ENTRIES SHOWN:
-----
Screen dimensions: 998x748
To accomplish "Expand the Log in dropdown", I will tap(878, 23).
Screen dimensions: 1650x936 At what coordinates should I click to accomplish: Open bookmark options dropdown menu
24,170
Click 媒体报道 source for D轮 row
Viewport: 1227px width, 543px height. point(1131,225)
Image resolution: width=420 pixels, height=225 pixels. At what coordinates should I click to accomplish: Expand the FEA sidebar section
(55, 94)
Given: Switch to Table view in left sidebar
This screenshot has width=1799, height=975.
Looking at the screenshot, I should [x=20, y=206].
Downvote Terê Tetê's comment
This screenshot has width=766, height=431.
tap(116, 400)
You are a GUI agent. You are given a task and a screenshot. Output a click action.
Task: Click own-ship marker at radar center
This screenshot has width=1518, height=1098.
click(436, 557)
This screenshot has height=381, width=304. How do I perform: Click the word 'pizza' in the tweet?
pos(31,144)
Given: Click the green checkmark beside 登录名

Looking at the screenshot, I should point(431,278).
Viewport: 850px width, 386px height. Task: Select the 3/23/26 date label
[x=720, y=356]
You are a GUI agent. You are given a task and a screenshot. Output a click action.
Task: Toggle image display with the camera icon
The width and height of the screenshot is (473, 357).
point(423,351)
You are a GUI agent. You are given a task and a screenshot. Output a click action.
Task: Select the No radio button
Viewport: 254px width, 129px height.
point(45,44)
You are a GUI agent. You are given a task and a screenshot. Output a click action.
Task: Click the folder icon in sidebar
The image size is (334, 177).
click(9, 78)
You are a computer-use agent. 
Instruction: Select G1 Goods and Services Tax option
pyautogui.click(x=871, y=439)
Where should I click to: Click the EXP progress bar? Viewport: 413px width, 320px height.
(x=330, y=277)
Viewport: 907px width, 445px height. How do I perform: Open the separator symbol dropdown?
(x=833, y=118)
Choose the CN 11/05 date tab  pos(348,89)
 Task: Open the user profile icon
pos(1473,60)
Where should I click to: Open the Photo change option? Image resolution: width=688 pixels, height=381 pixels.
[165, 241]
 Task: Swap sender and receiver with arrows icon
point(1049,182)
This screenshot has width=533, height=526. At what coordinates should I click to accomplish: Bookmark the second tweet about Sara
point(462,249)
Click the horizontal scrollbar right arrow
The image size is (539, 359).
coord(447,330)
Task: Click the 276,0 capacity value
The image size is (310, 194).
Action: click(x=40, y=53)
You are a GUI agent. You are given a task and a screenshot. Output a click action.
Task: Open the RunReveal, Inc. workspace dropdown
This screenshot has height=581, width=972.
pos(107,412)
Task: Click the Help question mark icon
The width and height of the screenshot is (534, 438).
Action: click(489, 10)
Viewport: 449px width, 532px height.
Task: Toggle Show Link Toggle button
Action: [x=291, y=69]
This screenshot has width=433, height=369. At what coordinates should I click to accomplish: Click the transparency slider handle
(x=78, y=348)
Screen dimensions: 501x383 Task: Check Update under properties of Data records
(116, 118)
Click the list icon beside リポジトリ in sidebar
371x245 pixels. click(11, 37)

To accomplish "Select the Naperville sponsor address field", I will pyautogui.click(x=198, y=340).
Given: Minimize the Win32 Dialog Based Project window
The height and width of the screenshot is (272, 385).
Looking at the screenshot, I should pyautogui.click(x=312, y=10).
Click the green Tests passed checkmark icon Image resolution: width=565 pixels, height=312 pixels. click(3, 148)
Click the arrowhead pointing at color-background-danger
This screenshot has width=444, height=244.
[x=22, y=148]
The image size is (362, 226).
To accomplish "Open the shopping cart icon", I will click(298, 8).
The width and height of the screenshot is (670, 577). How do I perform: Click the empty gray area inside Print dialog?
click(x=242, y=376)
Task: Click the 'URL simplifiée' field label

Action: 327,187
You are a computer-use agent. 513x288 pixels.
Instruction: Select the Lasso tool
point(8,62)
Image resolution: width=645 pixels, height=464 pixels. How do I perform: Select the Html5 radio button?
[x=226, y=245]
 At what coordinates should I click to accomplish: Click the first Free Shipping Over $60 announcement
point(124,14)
-----
EXERCISE OBJECTIVE: Each line in the listing is to be returned exactly.

SOLUTION TO THIS EXERCISE:
Screen dimensions: 998x748
To accomplish "Expand the Log in dropdown", I will tap(878, 23).
Screen dimensions: 1650x936 At what coordinates should I click to accomplish: Open bookmark options dropdown menu
24,170
Click 媒体报道 source for D轮 row
Viewport: 1227px width, 543px height. point(1131,225)
Image resolution: width=420 pixels, height=225 pixels. At what coordinates should I click to accomplish: Expand the FEA sidebar section
(55, 94)
Given: Switch to Table view in left sidebar
This screenshot has width=1799, height=975.
Looking at the screenshot, I should [x=20, y=206].
Downvote Terê Tetê's comment
This screenshot has width=766, height=431.
tap(116, 400)
You are a GUI agent. You are given a task and a screenshot. Output a click action.
Task: Click own-ship marker at radar center
This screenshot has width=1518, height=1098.
click(436, 557)
This screenshot has height=381, width=304. How do I perform: Click the word 'pizza' in the tweet?
pos(31,144)
Given: Click the green checkmark beside 登录名

Looking at the screenshot, I should point(431,278).
Viewport: 850px width, 386px height. Task: Select the 3/23/26 date label
[x=720, y=356]
You are a GUI agent. You are given a task and a screenshot. Output a click action.
Task: Toggle image display with the camera icon
The width and height of the screenshot is (473, 357).
point(423,351)
You are a GUI agent. You are given a task and a screenshot. Output a click action.
Task: Select the No radio button
Viewport: 254px width, 129px height.
point(45,44)
You are a GUI agent. You are given a task and a screenshot. Output a click action.
Task: Click the folder icon in sidebar
The image size is (334, 177).
click(9, 78)
You are a computer-use agent. 
Instruction: Select G1 Goods and Services Tax option
pyautogui.click(x=871, y=439)
Where should I click to: Click the EXP progress bar? Viewport: 413px width, 320px height.
(x=330, y=277)
Viewport: 907px width, 445px height. How do I perform: Open the separator symbol dropdown?
(x=833, y=118)
Choose the CN 11/05 date tab  pos(348,89)
 Task: Open the user profile icon
pos(1473,60)
Where should I click to: Open the Photo change option? Image resolution: width=688 pixels, height=381 pixels.
[165, 241]
 Task: Swap sender and receiver with arrows icon
point(1049,182)
This screenshot has width=533, height=526. At what coordinates should I click to accomplish: Bookmark the second tweet about Sara
point(462,249)
Click the horizontal scrollbar right arrow
The image size is (539, 359).
coord(447,330)
Task: Click the 276,0 capacity value
The image size is (310, 194).
Action: click(x=40, y=53)
You are a GUI agent. You are given a task and a screenshot. Output a click action.
Task: Open the RunReveal, Inc. workspace dropdown
This screenshot has height=581, width=972.
pos(107,412)
Task: Click the Help question mark icon
The width and height of the screenshot is (534, 438).
Action: click(489, 10)
Viewport: 449px width, 532px height.
Task: Toggle Show Link Toggle button
Action: [x=291, y=69]
This screenshot has width=433, height=369. At what coordinates should I click to accomplish: Click the transparency slider handle
(x=78, y=348)
Screen dimensions: 501x383 Task: Check Update under properties of Data records
(116, 118)
Click the list icon beside リポジトリ in sidebar
371x245 pixels. click(11, 37)

To accomplish "Select the Naperville sponsor address field", I will pyautogui.click(x=198, y=340).
Given: Minimize the Win32 Dialog Based Project window
The height and width of the screenshot is (272, 385).
Looking at the screenshot, I should pyautogui.click(x=312, y=10).
Click the green Tests passed checkmark icon Image resolution: width=565 pixels, height=312 pixels. click(3, 148)
Click the arrowhead pointing at color-background-danger
This screenshot has width=444, height=244.
[x=22, y=148]
The image size is (362, 226).
To accomplish "Open the shopping cart icon", I will click(298, 8).
The width and height of the screenshot is (670, 577). How do I perform: Click the empty gray area inside Print dialog?
click(x=242, y=376)
Task: Click the 'URL simplifiée' field label

Action: 327,187
You are a computer-use agent. 513x288 pixels.
Instruction: Select the Lasso tool
point(8,62)
Image resolution: width=645 pixels, height=464 pixels. How do I perform: Select the Html5 radio button?
[x=226, y=245]
 At what coordinates should I click to accomplish: Click the first Free Shipping Over $60 announcement
point(124,14)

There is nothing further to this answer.